Esta percepción ampliada del funcionamiento de lo fotográfico como parte del ecosistema de la vida humana pareciera confirmar que vivimos en un universo viejo, más atento a la necesidad de dejar trazas de su existencia que del mismo existir. La obsesión por la huella, por el legado, que pareciera formar parte de un estado existencial de postrimerías, consciente de su inminente acabamiento, se transforma en la condición cultural del mundo actual. Porque más que la necesidad de verificación de la propia existencia, estas nuevas tradiciones memorialistas apuntan a producir un gigantesco banco de remembranzas que nacen conscientes de su esencia transitoria, de la transitoriedad de la vida misma, que ahora pareciera ser vivida para ofrecer su huella, no como proceso sin propósito trascendental alguno. La obsesión de registro que hace que miles de brazos alcen sus cámaras, antes que sus miradas, ante un evento cualquiera, habla de una civilización autoconsciente hasta el exceso, necesitada de rodearse de trazas de su existencia, de indicios que le devuelvan  una especie de conciencia de ser en el mundo.
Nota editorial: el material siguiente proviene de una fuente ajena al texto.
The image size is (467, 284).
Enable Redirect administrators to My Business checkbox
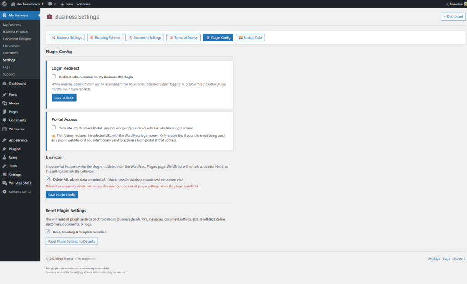click(x=54, y=77)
Nada de lo anterior es diferente del propio funcionamiento de la memoria: seleccionar, subrayar sucesos, borrar otros, samplear experiencias, es parte indisoluble de la estrecha dialéctica que comparten los procesos de recordar y de olvidar. El mundo actual parece una gigantesca memoria interconectada, donde todos lucimos obcecados con hacer el trabajo colectivo de recordar, de apilar montones de imágenes que den cuenta de nuestra presencia. Y que algún día, sin nadie que las explique o dote de sentido, perderán su función y acabarán disueltas en el olvido, como la brisa fresca de la noche bajo los rayos cálidos del sol naciente. (2017)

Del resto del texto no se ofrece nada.